Kita marah dan terengah-engah ketika menyaksikan korupsi tak juga berhenti. Isu yang diusung reformasi salah satunya adalah memberantas korupsi. Dikiranya dengan demokrasi korupsi bisa berhenti. Kenyataan menunjukkan korupsi terus menjamur, bahkan lebih parah. Sekarang korupsi melanda para pejabat kita, baik di eksekutif, legislatif, maupun yudikatif.

Tekanan untuk memberantas korupsi saat ini memang sangat kuat, tetapi pada saat yang sama tekanan untuk melakukan korupsi juga teramat hebat. Di samping untuk memperkaya diri, hal terbesar yang mendorong korupsi adalah untuk demokrasi. Setiap partai, setiap orang yang ingin menang pemilihan tentunya harus mengeluarkan dana yang tidak sedikit. Mereka akan mengumpulkan uang dari mana saja, sebesar-besarnya. Jika mereka terpilih, tentu harus berhitung mengembalikan biaya yang telah dikeluarkan atau memberi balas jasa kepada para sponsornya, entah dari dalam negeri atau luar negeri. Di samping itu, mereka pun harus memelihara dengan baik partai dan konstituennya dan itu tidak gratis. Mereka akan dan harus mencari celah dalam kekuasaannya untuk mendapatkan dana-dana tersebut. Kalau kebutuhan dana itu sudah terpenuhi, mereka tetap masih haus uang karena ingin juga memanjangkan kekuasaannya untuk periode selanjutnya dan itu butuh dana yang lebih besar. Jika sumber halal tak ada, sumber setengah haram pasti digasak, bahkan sumber-sumber haram yang seharusnya untuk rakyat akan diakal-akali untuk dilalabnya. Hal-hal itu tak bisa dihindari dalam dunia demokrasi.

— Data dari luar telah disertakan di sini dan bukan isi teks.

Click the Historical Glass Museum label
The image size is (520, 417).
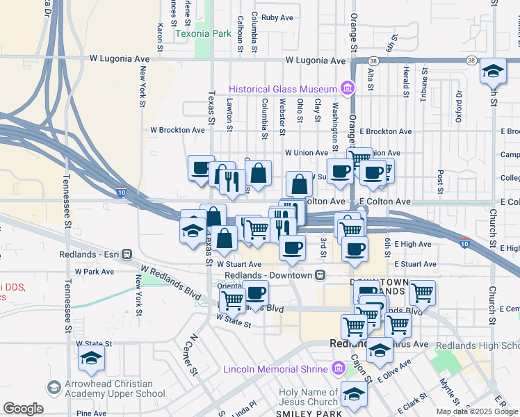coord(284,89)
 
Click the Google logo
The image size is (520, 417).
coord(23,409)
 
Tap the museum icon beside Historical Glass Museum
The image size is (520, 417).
coord(346,88)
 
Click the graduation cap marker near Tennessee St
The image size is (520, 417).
coord(92,359)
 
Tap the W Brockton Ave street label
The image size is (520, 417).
coord(178,130)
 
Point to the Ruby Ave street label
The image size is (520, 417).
coord(277,17)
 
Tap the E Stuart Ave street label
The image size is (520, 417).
coord(414,264)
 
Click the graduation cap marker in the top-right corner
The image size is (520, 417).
coord(493,71)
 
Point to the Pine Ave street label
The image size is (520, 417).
coord(92,413)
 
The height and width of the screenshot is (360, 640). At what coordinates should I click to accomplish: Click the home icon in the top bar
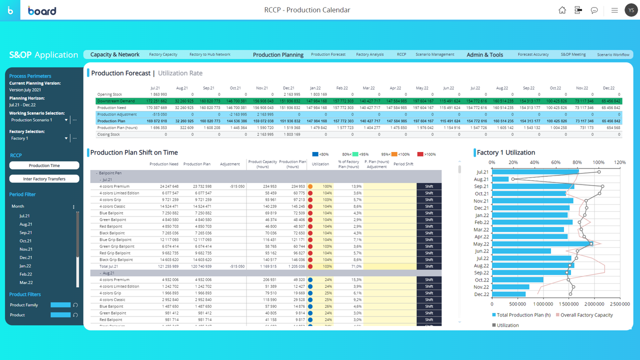(x=562, y=10)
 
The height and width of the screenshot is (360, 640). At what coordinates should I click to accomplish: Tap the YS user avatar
(x=631, y=10)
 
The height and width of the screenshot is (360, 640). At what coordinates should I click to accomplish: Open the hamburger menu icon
(x=614, y=10)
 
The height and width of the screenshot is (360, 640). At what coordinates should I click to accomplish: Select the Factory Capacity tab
(x=163, y=54)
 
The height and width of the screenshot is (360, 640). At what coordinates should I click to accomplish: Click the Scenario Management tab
(x=434, y=54)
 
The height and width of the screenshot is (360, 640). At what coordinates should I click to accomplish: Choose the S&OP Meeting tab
(x=573, y=54)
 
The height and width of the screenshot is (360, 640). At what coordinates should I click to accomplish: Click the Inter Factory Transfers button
(x=44, y=178)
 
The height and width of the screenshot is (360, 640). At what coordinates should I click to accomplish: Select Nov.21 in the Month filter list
(x=26, y=249)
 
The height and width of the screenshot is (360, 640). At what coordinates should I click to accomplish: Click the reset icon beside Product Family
(x=76, y=305)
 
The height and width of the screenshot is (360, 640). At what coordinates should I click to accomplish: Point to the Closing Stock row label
(x=108, y=134)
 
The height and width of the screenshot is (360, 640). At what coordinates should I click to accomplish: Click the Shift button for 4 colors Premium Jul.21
(x=428, y=186)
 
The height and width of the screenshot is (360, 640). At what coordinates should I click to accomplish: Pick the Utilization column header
(x=320, y=164)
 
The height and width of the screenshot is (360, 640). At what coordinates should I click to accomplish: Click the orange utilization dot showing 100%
(x=310, y=186)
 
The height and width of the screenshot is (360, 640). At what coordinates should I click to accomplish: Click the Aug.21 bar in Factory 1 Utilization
(x=500, y=179)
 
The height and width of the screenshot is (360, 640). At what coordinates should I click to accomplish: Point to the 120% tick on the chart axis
(x=620, y=162)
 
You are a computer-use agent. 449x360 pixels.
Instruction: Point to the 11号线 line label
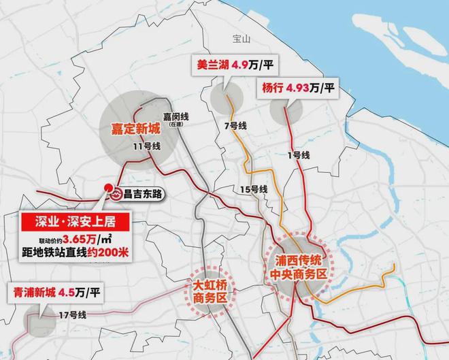(146, 146)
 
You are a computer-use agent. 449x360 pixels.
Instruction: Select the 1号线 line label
(299, 155)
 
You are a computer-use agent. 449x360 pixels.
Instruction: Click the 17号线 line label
(73, 315)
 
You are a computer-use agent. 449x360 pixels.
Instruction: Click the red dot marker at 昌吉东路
(107, 189)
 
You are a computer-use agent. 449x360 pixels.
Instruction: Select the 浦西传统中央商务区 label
(296, 267)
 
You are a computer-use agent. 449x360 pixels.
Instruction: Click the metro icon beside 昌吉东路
(117, 193)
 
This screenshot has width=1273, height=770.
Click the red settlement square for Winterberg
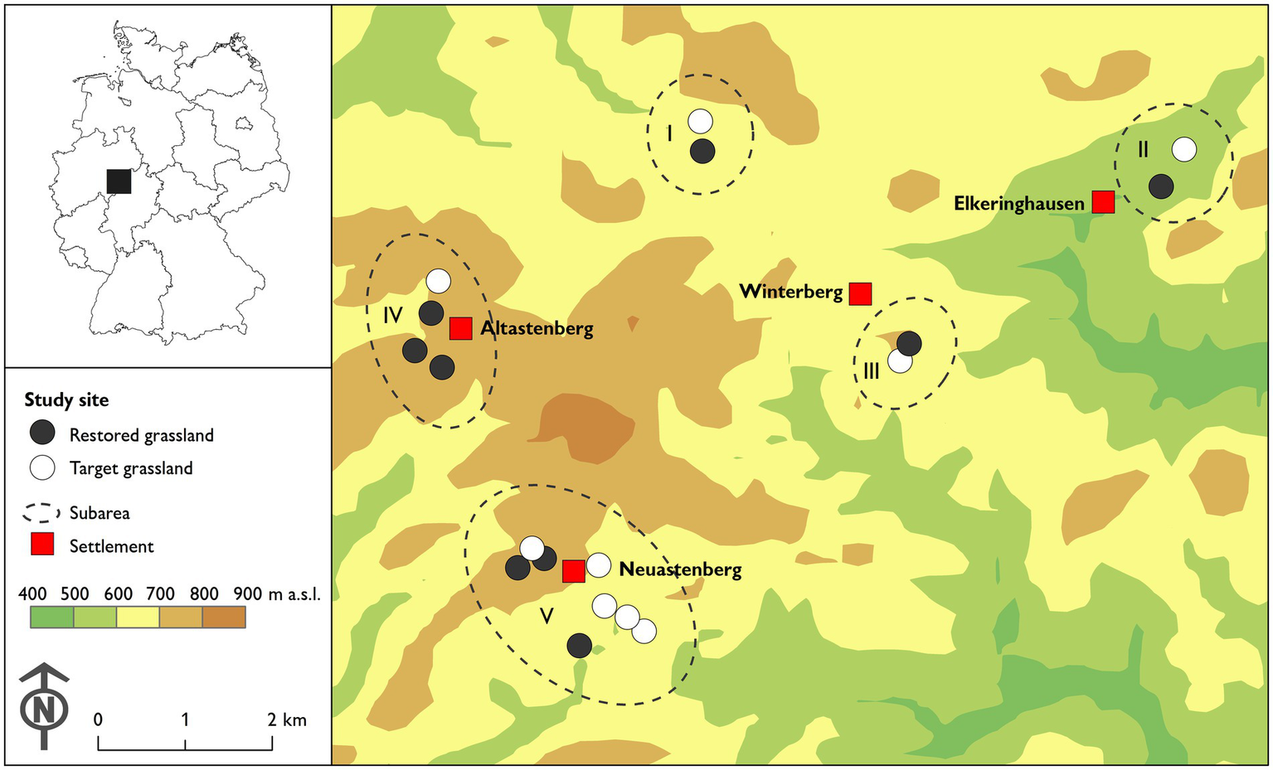tap(860, 293)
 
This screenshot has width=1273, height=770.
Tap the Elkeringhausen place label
tap(1018, 204)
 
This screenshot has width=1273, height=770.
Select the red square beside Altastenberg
tap(460, 328)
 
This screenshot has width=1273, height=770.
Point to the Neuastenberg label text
tap(680, 569)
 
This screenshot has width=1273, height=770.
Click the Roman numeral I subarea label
tap(669, 133)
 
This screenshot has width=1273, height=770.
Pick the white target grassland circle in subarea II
tap(1184, 150)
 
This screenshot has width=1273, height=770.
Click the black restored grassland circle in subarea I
tap(702, 151)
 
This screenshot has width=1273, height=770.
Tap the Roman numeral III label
tap(871, 370)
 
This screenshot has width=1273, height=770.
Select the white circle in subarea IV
tap(438, 281)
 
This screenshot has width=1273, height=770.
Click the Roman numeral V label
tap(547, 616)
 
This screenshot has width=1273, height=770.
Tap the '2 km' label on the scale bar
tap(288, 719)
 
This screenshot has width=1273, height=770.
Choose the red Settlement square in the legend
tap(42, 545)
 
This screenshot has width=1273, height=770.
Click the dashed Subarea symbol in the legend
tap(42, 512)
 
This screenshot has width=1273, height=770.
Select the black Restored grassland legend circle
tap(42, 433)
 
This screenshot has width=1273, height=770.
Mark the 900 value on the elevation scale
tap(247, 593)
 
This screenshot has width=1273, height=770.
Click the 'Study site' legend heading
tap(66, 400)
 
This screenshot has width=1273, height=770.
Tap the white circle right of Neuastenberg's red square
tap(599, 565)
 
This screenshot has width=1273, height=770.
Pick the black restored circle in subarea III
tap(909, 343)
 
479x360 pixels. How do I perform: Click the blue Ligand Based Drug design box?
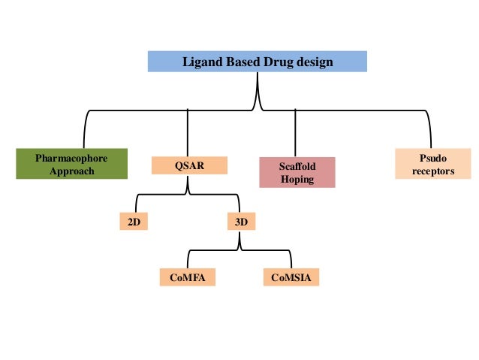point(257,62)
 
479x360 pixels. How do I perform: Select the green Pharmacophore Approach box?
point(71,165)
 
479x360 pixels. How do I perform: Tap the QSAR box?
point(189,165)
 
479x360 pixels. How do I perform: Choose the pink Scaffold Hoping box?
point(297,172)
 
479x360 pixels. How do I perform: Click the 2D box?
point(134,222)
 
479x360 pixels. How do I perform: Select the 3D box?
point(240,222)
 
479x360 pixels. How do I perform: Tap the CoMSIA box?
point(291,278)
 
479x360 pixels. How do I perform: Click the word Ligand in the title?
point(202,62)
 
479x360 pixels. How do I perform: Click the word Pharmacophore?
point(71,159)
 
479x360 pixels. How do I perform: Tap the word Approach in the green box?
point(71,171)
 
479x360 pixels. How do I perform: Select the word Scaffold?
point(297,166)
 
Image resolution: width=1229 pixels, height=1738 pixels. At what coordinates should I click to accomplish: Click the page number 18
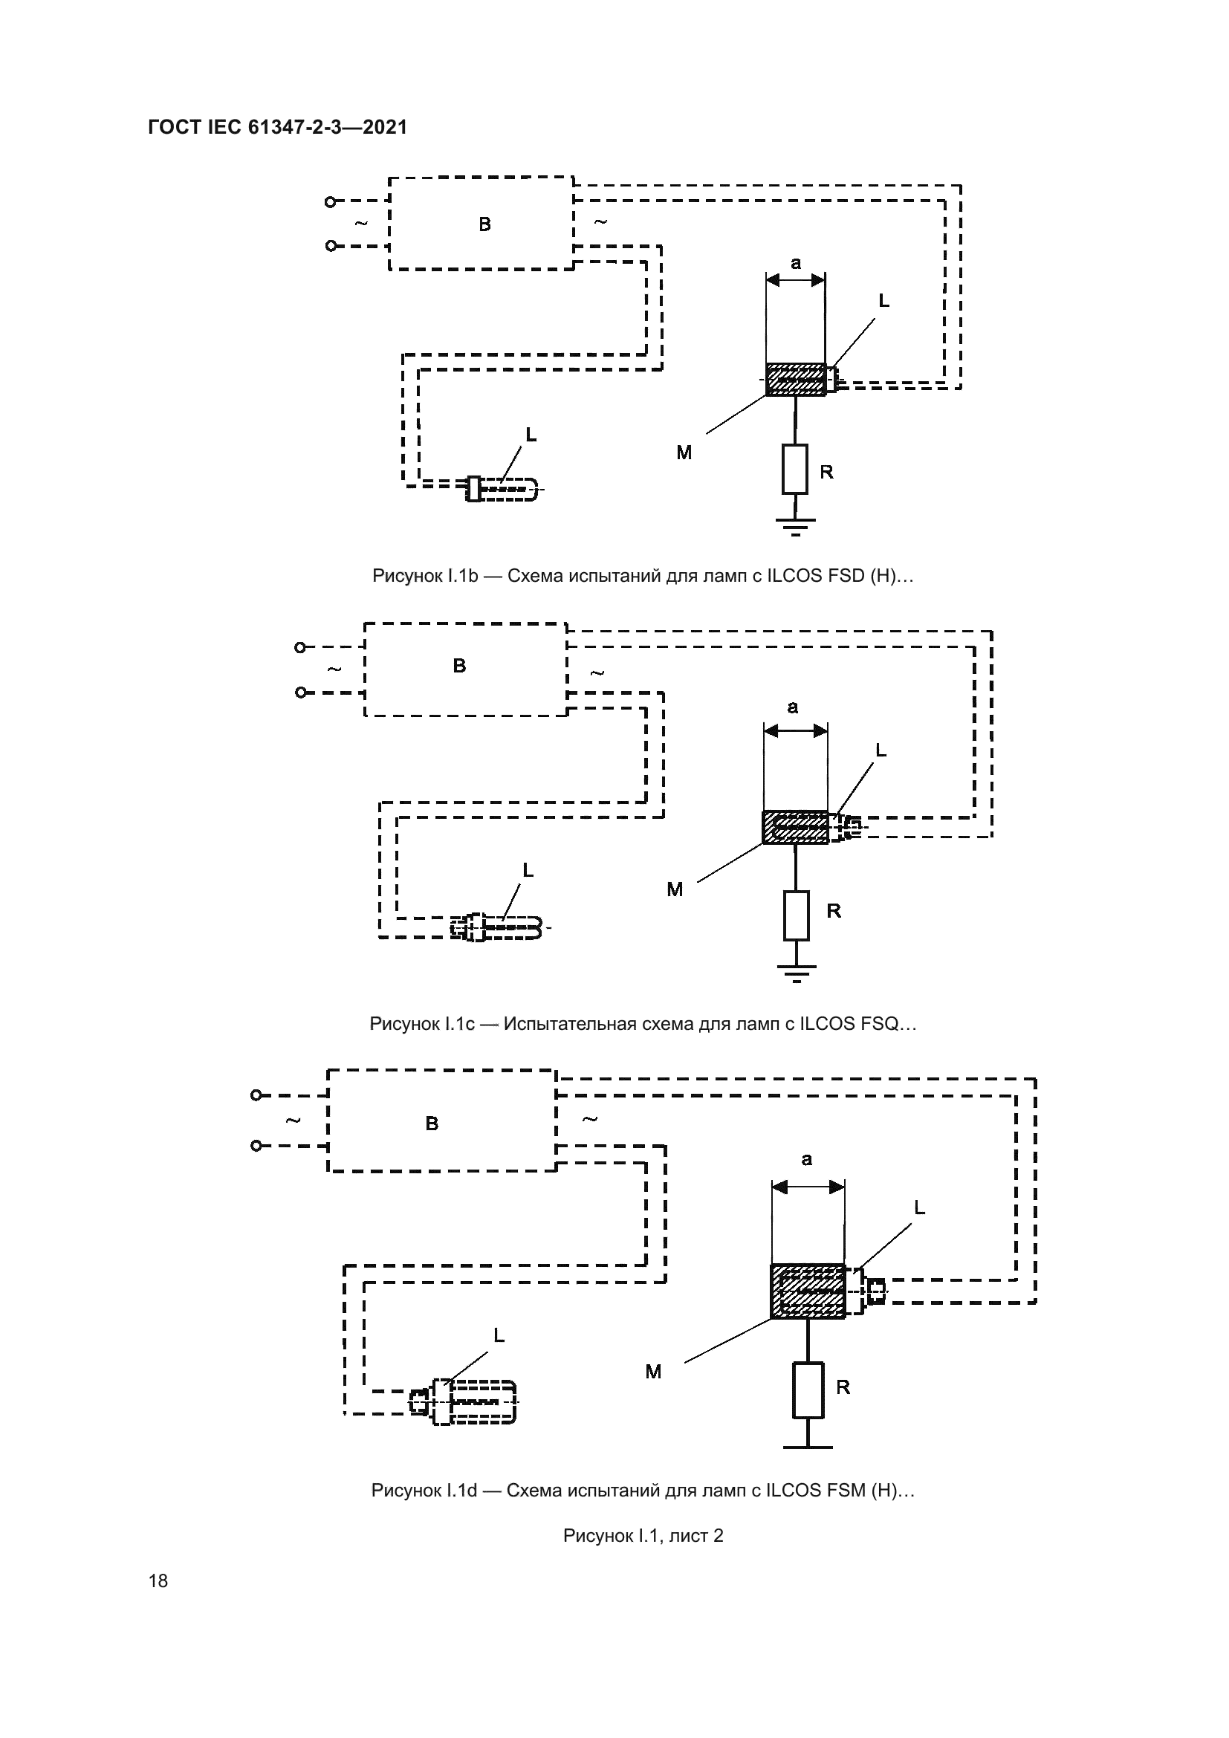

Masa ini posisi partai dan parlemen sangat kuat. Oleh sebab itu, banyak birokrat yang meminta bantuan anggota dewan untuk menduduki posisi-posisi puncak. Tak heran di antara mereka ada tawar-menawar kepentingan yang bau-baunya menyengat, namanya korupsi. Setelah mendapatkan posisi yang diinginkannya, tentu saja partai yang turut mendukungnya meminta bagian atas jasanya yang lalu, baunya juga sama, korupsi.

Dalam hal hukum, juga tak jauh beda. Anggota dewan yang bermasalah akan berupaya menyuap penegak hukum. Lalu, ia minta bantuan sponsornya untuk mendapatkan uang yang diperlukan itu. Sponsornya tak ingin kehilangan dia karena telah banyak jasa membikin aturan-aturan yang menguntungkannya. Ia pun dibiayai. Ujung-ujungnya, korupsi.

Dalam proses demokrasi, semua butuh uang untuk bisa menang. Hal itu membuat tekanan yang kuat untuk melakukan korupsi dan memang sudah terjadi.